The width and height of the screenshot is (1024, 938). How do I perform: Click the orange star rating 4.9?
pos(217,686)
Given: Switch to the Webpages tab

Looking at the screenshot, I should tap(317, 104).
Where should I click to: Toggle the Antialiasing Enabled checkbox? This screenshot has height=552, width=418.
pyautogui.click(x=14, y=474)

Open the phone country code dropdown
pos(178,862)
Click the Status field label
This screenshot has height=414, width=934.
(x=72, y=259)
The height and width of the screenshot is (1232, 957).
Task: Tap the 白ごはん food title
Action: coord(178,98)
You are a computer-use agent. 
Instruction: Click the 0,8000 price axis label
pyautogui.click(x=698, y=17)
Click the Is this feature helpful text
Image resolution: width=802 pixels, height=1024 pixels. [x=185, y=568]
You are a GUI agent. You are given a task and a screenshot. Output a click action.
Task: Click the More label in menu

> **Action item**
Set down, word for word, only the lines running from the line with "Click the Is this feature helpful text" to the last line of the listing above. Both of those lines belong in your answer.

> **Output of the exercise**
Click the Is this feature helpful text
Image resolution: width=802 pixels, height=1024 pixels. [x=185, y=568]
You are a GUI agent. You are given a task and a screenshot. Output a click action.
Task: Click the More label in menu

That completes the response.